Regulatory hurdles are widespread beyond the Microsoft deal. A federal judge ordered book publisher Penguin Random House to buy Simon & Schuster from Paramount last year. Tegna, the owner of the broadcast station, canceled its sale to Standard General this year due to regulatory reasons.

“The fact that we’re paying so much attention to the Activision-Microsoft deal is indicative of the reality that deals are going to be a great tool going forward to strengthen your market position and jumpstart your company in ways you can’t do inorganically on your own,” said Jason Anderson, CEO of Quire, a boutique investment bank. .

These CEOs won’t make a deal just for the sake of making a deal. From this point on, a higher bar will be required for consolidation.

Peter Liguori

Former CEO of Tribune Media

Bankers are always thinking about regulatory pushback, Anderson noted, and that shouldn’t be the reason deals don’t come together.

Warner Bros. and Discovery merged in 2022, expanding the combined company’s portfolio of cable networks and bringing together streaming platforms. Recently, the company relaunched its flagship service as Max, combining content from Discovery+ and HBO Max. Amazon bought MGM that year.

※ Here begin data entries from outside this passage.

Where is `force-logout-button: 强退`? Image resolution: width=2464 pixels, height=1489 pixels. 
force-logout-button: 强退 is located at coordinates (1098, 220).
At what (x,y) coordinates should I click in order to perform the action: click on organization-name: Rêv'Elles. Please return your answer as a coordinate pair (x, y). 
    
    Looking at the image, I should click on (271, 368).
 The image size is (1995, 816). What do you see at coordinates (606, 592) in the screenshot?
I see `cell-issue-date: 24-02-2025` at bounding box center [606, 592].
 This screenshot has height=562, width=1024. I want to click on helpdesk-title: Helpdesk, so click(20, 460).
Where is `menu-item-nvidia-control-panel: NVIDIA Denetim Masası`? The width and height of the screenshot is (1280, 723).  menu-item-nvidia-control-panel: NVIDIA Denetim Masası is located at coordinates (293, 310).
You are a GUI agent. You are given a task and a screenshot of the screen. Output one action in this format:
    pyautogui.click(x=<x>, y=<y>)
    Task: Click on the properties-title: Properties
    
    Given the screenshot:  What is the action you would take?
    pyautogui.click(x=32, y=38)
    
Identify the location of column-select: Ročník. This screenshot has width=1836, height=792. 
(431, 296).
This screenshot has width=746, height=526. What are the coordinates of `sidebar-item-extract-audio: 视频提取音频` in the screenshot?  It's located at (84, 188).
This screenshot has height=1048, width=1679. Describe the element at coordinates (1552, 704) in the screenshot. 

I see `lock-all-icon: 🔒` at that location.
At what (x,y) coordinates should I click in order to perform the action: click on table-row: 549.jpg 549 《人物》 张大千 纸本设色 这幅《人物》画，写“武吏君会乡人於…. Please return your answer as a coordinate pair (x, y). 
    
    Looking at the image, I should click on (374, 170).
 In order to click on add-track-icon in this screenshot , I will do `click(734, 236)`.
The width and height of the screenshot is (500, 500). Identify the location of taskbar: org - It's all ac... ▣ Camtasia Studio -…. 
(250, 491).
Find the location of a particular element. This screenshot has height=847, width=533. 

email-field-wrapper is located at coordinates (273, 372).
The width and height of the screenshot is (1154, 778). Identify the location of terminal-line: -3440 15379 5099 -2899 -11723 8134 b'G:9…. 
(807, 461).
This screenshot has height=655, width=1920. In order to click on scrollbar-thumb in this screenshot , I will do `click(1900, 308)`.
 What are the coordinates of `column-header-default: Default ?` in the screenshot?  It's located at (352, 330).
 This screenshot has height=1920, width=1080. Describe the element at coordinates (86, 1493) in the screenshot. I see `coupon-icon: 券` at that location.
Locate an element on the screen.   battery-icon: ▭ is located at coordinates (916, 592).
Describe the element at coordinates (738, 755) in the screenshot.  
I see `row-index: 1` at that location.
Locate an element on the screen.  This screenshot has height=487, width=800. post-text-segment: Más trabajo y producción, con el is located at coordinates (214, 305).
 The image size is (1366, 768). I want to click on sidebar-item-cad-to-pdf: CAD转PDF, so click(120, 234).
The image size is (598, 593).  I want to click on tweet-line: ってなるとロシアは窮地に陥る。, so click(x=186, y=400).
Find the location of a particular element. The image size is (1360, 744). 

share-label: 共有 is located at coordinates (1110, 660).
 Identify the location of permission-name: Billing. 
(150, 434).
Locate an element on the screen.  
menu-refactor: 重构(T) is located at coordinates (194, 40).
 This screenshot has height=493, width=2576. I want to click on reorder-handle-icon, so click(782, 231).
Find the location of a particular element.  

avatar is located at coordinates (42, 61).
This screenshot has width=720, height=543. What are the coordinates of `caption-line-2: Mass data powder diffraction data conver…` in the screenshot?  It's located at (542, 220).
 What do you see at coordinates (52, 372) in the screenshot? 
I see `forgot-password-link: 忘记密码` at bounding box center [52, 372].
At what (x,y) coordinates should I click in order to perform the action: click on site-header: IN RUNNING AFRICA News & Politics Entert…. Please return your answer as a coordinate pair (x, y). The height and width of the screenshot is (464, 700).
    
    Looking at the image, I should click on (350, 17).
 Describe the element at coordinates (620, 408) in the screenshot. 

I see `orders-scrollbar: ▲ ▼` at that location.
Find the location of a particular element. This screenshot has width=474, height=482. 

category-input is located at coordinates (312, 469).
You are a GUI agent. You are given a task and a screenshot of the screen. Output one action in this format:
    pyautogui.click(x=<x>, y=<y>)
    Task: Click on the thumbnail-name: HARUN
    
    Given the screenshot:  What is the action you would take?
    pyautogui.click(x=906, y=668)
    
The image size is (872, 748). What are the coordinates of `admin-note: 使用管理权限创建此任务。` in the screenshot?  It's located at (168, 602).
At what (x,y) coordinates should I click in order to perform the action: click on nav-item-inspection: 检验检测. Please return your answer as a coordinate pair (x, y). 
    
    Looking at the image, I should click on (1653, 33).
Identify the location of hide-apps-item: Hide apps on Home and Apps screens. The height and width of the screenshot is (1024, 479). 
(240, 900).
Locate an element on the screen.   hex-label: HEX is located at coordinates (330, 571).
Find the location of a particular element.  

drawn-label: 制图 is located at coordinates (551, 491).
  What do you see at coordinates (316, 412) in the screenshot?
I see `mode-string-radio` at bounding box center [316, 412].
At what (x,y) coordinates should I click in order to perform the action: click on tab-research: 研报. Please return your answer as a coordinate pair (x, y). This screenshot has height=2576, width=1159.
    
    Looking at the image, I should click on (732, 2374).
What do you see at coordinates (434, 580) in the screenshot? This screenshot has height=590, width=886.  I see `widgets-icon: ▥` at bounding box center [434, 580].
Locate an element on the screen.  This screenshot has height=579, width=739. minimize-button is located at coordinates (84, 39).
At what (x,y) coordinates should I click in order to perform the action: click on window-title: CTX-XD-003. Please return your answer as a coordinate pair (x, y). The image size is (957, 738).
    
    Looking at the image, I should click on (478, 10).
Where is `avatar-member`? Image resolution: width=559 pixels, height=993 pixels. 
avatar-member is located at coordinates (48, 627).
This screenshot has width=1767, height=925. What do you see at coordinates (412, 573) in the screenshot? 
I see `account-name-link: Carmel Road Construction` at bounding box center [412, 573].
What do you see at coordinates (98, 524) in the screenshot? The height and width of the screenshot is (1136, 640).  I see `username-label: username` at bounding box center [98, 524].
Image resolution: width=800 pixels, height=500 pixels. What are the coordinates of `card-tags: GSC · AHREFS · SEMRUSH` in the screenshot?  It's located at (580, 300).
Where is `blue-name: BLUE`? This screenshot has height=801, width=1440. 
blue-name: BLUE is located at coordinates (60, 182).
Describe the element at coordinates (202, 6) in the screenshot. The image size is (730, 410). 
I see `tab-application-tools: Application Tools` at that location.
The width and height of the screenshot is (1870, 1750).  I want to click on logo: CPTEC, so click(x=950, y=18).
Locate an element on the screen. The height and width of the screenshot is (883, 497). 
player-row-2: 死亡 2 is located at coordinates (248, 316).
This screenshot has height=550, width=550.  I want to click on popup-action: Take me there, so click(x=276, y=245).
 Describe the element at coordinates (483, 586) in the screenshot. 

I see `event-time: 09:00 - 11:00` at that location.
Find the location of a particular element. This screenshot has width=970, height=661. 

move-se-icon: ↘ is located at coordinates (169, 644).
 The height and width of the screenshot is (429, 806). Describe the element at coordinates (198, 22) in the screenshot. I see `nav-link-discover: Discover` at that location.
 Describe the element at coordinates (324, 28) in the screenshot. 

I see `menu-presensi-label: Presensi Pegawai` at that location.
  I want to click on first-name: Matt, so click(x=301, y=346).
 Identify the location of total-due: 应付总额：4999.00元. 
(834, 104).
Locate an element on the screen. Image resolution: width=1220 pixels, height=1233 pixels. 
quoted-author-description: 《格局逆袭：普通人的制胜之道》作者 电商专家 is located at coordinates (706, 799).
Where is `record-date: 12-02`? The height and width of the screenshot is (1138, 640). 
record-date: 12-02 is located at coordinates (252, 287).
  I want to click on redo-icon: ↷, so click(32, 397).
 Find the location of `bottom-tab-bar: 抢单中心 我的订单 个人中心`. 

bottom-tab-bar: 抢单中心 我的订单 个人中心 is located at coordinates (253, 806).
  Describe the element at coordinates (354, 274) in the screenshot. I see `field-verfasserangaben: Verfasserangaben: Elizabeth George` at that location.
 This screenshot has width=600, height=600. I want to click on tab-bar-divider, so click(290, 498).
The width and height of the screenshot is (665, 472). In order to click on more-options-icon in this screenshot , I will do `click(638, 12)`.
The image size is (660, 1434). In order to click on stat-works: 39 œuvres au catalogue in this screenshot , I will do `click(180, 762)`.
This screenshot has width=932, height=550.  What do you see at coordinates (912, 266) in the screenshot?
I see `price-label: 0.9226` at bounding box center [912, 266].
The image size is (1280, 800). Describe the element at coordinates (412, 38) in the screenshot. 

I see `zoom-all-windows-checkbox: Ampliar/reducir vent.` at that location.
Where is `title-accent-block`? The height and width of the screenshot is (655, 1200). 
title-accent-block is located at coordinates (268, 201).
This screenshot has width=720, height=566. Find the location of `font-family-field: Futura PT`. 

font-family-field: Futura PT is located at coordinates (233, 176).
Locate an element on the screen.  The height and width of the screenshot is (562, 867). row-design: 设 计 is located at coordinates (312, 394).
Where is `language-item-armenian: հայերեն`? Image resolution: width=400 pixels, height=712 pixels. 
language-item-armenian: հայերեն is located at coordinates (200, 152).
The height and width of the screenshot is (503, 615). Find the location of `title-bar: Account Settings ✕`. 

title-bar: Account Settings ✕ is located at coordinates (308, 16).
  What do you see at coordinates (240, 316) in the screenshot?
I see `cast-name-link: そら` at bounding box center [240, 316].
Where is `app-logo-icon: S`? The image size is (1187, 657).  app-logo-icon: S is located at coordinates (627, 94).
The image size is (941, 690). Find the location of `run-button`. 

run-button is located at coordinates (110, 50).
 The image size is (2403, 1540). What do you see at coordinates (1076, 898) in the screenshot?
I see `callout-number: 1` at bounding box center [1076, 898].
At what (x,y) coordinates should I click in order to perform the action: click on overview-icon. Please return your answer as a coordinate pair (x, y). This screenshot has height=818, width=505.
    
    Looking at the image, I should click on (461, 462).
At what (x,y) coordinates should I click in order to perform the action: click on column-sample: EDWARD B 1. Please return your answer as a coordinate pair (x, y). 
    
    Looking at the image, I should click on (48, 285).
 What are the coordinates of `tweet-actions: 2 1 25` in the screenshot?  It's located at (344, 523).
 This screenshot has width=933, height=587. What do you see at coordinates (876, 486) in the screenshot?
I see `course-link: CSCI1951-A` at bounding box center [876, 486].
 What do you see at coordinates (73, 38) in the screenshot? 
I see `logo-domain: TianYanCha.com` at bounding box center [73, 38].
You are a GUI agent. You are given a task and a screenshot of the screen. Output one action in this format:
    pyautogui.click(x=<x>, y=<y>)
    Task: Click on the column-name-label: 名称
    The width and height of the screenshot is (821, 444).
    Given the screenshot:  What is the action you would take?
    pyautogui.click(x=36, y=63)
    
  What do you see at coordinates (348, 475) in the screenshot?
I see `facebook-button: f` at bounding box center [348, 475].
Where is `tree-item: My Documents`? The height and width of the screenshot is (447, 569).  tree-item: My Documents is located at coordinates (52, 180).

There have been other mega deals before that. Comcast bought UK broadcaster Sky in 2018. The following year, Disney paid $71 billion for Fox Corp.’s entertainment assets — which gave Disney “The Simpsons” and a controlling stake in Hulu, but make up a small portion of its television holdings.

“The Simpsons”: Homer and Marge

Getty/FOX

“The Street and the forecasters forget that Comcast and Sky, Disney and Fox, Warner and Discovery — it happened just a few years ago. But the industry talks like these deals happened in BC, not BC,” said former Tribune CEO Peter Media, board member at TV measurement firm Liguori VideoAmp.

Consolidation will continue after companies finish working through these past mergers and get past the lingering effects of the pandemic, such as increased costs to acquire subscribers, he said. “These CEOs are not going to make a deal just for the sake of making a deal. From this point forward, a higher level of consolidation will be required.”

Still, with the rise of streaming and its lack of profitability and the hemorrhaging of pay-TV customers, more consolidation may be on the way.

Whether M&A helps these companies move forward is another question.

“My strong reaction to the Activision-Microsoft decision was that there would be more M&A if FTC protections were removed,” Nathanson said. “But the truth is, Netflix has built its business on licensing content and doesn’t have to buy assets. I’m not sure the big deal of buying studios is paying off.”

— CNBC’s Alex Sherman contributed to this article.

Disclosure: Comcast is owned by NBCUniversal, the parent company of CNBC. NBCUniversal is a member of the Motion Picture and Television Producers Alliance. Comcast co-owns Hulu.